[Interface element records]
——————

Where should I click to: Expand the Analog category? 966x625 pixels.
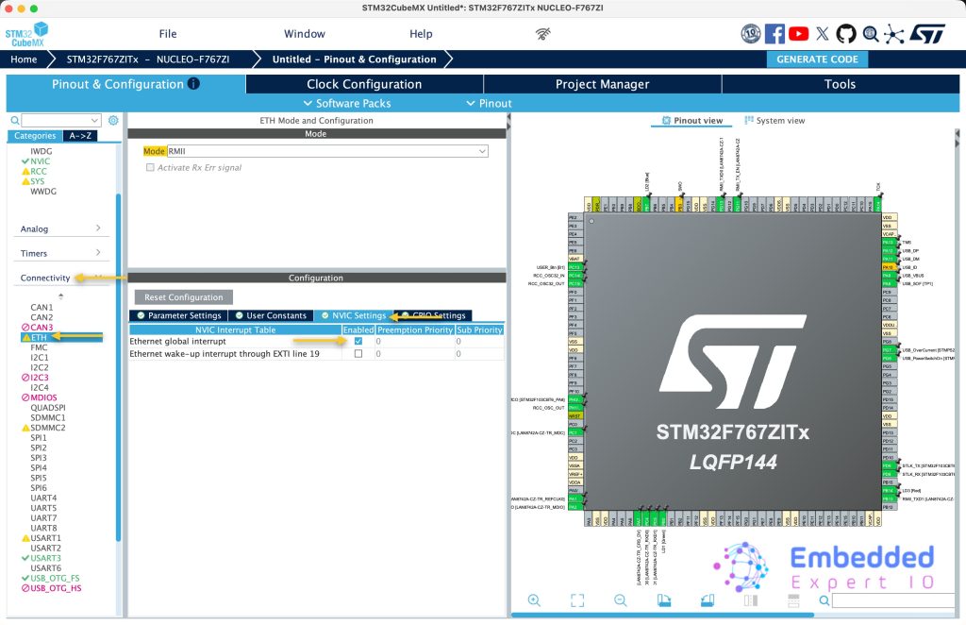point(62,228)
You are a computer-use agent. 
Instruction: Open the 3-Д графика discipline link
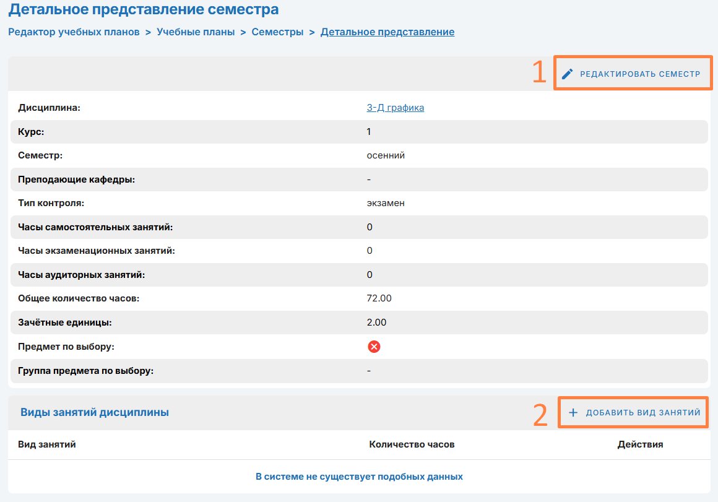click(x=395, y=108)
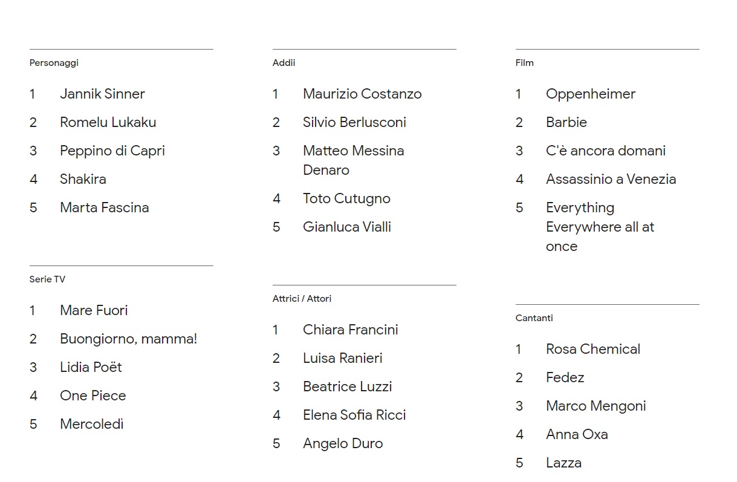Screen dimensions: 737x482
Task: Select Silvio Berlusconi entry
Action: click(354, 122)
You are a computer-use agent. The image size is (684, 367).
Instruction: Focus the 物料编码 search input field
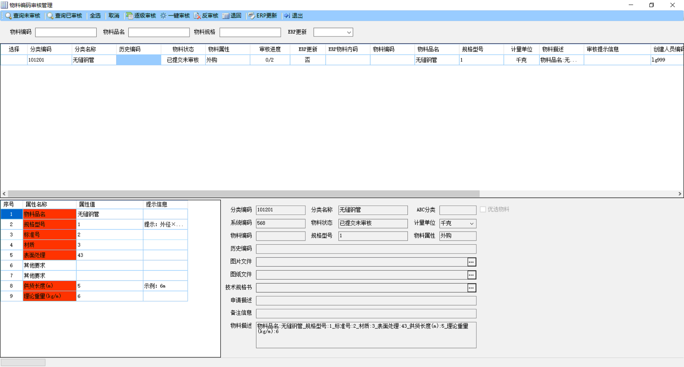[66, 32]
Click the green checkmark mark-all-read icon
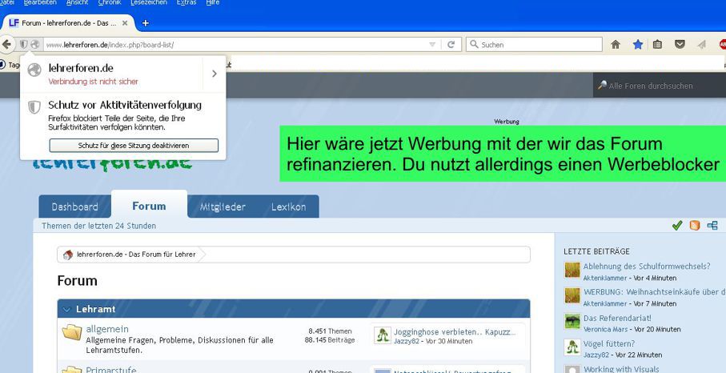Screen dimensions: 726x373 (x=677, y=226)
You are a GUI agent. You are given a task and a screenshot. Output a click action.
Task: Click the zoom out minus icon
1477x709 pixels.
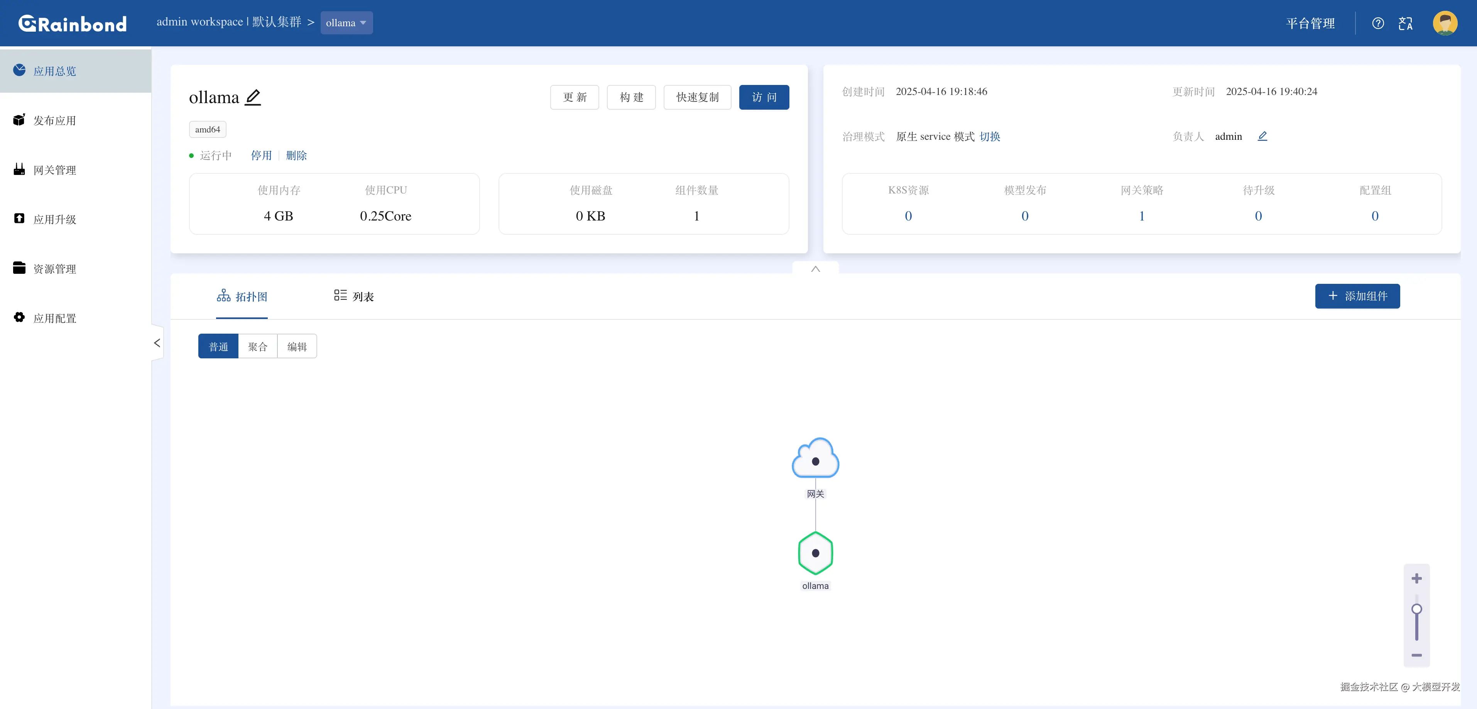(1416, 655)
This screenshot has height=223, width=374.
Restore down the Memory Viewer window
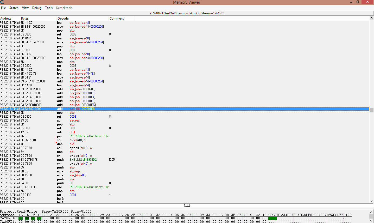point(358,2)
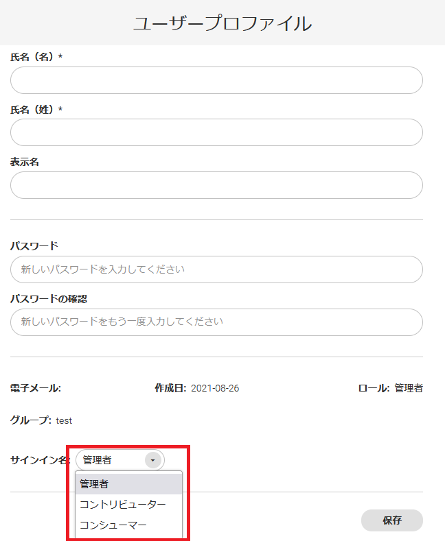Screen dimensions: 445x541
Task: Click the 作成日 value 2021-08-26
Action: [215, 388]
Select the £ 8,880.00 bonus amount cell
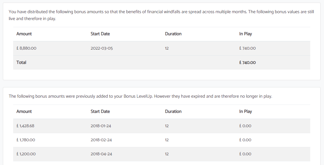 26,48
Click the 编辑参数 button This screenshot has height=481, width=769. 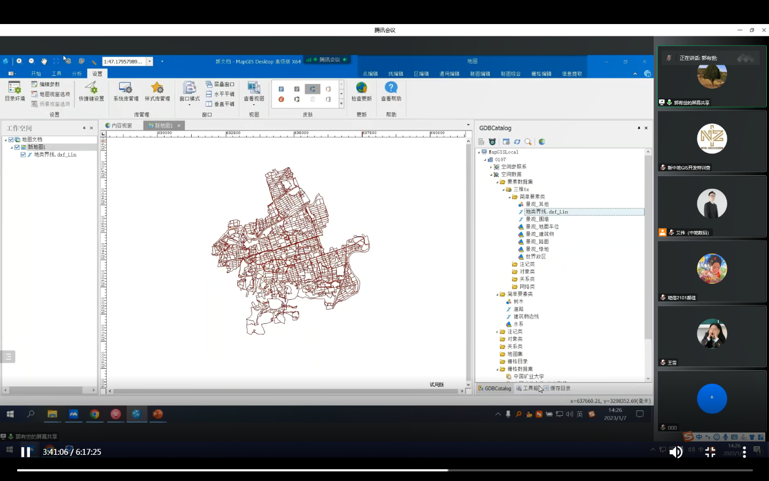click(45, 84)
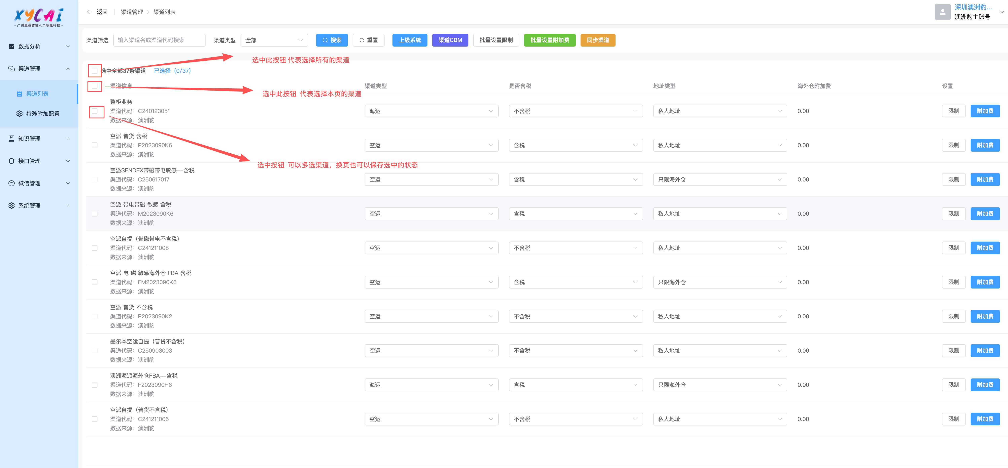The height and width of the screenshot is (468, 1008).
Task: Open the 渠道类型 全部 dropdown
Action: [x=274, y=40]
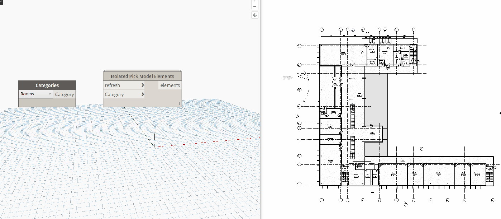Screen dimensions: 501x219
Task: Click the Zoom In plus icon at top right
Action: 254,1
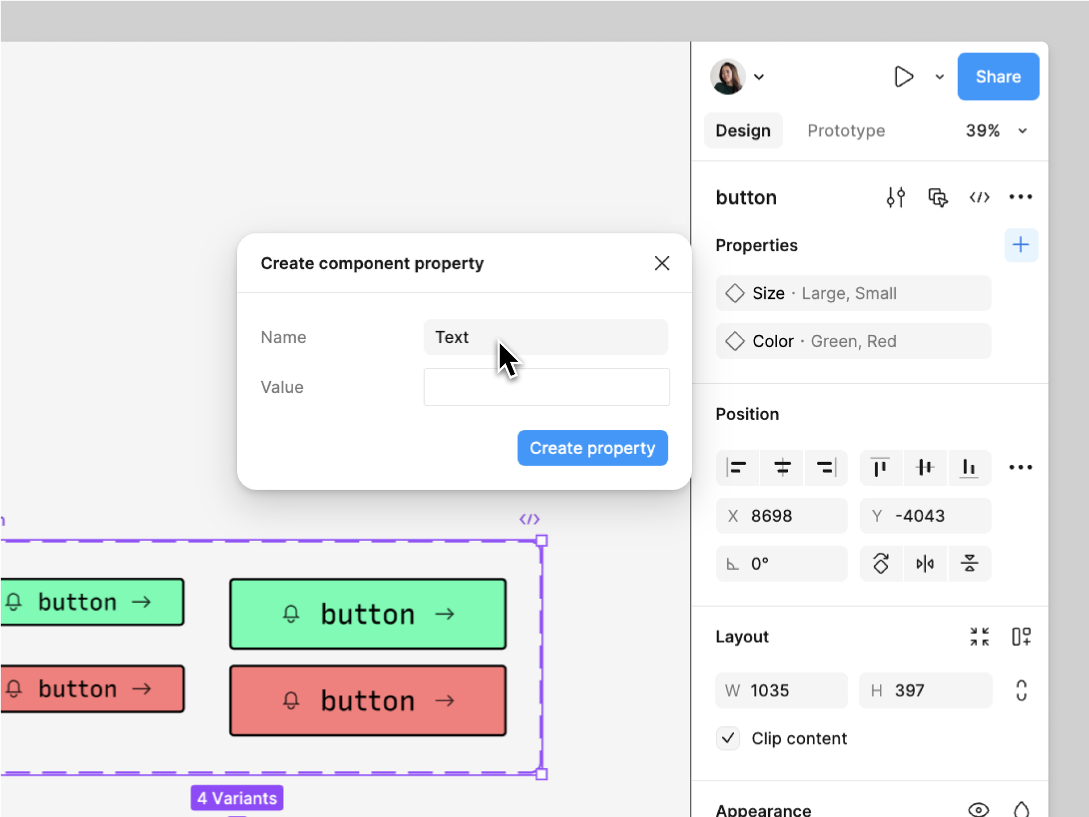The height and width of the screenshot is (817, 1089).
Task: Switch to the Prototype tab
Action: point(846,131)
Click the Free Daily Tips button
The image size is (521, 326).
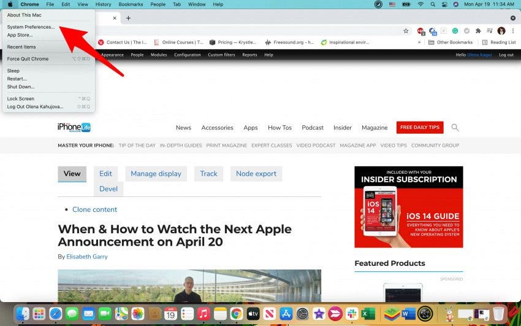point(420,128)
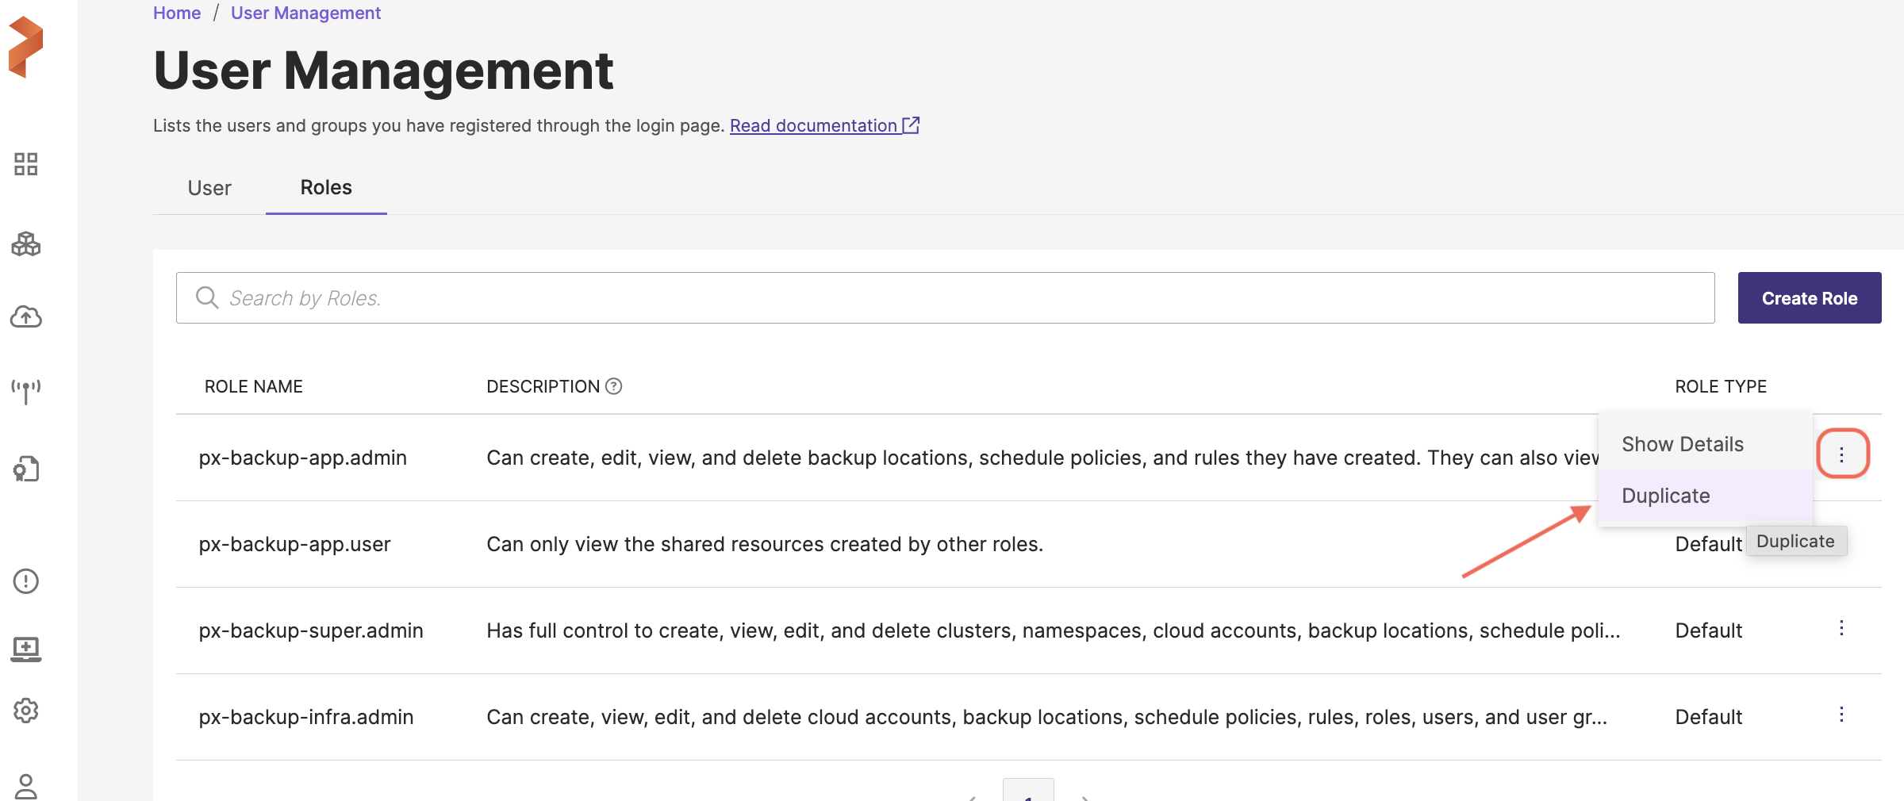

——————

▶ Problem details: Please find every line in the items above that contains the word "Select" and copy each one out in full.

▶ Task result:
Task: Select Silvio Berlusconi entry
Select the £ 8,880.00 bonus amount cell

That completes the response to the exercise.